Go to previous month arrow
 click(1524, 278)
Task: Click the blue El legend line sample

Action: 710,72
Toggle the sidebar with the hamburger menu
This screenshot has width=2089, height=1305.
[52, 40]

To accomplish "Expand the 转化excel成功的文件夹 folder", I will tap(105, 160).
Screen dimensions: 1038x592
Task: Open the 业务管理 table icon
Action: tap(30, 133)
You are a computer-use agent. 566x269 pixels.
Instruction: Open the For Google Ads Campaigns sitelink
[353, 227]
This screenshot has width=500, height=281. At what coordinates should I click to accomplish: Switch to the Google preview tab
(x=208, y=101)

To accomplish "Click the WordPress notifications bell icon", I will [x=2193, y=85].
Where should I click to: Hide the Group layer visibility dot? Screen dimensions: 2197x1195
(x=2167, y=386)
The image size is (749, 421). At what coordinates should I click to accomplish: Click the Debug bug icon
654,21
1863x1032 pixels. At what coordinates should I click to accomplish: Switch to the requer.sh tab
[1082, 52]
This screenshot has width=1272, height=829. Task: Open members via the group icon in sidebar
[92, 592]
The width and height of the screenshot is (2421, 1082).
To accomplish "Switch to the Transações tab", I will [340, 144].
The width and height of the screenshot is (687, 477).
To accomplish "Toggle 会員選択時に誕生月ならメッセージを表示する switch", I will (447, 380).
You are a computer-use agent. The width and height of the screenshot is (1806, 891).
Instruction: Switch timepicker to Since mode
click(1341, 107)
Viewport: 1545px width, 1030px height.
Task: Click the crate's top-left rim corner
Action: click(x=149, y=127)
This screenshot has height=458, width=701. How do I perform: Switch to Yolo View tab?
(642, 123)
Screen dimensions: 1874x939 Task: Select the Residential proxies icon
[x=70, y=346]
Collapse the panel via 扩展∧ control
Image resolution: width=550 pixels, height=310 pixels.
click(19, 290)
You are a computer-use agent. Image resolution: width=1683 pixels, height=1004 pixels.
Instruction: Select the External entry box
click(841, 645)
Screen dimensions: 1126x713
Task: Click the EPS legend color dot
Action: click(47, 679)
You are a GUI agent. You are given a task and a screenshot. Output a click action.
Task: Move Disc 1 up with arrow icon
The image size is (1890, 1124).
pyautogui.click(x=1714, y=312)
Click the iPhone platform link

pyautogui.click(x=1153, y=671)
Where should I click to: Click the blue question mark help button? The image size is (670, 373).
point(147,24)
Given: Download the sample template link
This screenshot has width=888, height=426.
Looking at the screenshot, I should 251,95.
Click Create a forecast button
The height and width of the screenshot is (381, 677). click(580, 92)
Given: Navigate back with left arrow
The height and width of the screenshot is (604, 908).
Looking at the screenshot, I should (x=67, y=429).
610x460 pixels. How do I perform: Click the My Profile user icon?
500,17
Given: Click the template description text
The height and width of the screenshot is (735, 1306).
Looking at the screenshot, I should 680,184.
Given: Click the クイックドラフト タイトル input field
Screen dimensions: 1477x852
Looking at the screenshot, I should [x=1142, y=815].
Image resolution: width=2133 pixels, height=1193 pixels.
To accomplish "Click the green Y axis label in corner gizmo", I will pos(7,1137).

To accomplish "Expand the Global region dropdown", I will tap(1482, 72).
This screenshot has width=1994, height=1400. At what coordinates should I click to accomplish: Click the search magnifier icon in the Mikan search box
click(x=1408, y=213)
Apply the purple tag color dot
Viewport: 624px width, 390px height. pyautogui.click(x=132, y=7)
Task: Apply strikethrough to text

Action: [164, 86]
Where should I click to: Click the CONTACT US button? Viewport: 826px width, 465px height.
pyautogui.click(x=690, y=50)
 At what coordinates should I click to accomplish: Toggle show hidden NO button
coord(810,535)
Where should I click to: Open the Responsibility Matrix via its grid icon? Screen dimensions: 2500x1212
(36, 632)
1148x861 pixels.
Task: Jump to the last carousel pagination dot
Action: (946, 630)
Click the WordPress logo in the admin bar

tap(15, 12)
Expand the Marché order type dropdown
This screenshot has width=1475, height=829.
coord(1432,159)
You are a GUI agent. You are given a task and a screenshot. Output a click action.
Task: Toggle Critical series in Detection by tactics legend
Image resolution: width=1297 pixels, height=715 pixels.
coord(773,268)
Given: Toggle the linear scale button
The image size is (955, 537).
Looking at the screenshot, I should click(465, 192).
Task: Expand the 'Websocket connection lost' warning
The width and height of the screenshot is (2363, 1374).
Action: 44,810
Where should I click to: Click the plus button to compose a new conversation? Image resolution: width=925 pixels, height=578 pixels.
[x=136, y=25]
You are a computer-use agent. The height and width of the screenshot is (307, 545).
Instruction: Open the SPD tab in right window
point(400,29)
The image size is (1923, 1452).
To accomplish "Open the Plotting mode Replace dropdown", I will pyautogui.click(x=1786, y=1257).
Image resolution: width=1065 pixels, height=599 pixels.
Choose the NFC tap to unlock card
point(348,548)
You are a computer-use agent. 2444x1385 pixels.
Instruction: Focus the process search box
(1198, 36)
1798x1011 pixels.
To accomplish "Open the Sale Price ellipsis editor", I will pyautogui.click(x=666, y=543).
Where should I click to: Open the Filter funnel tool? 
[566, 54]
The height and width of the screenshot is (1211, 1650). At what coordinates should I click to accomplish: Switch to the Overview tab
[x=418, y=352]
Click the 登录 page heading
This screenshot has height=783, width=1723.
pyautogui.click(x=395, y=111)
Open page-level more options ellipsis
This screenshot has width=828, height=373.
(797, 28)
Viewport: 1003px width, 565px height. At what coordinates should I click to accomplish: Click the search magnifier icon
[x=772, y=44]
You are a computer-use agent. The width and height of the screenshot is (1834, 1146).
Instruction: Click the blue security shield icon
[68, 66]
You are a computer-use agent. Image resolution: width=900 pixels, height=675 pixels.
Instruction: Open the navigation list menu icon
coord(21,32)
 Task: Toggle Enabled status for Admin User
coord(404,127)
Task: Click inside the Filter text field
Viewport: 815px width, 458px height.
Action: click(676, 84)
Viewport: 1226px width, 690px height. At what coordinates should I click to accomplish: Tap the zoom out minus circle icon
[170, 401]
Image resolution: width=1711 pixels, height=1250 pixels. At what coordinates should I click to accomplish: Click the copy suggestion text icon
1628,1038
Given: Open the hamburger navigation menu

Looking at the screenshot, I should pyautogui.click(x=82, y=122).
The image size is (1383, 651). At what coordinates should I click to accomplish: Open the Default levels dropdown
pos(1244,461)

----------

> _Required action_
Within the records above, find every line containing "agent" and report only how many there are.

> _Your response_
9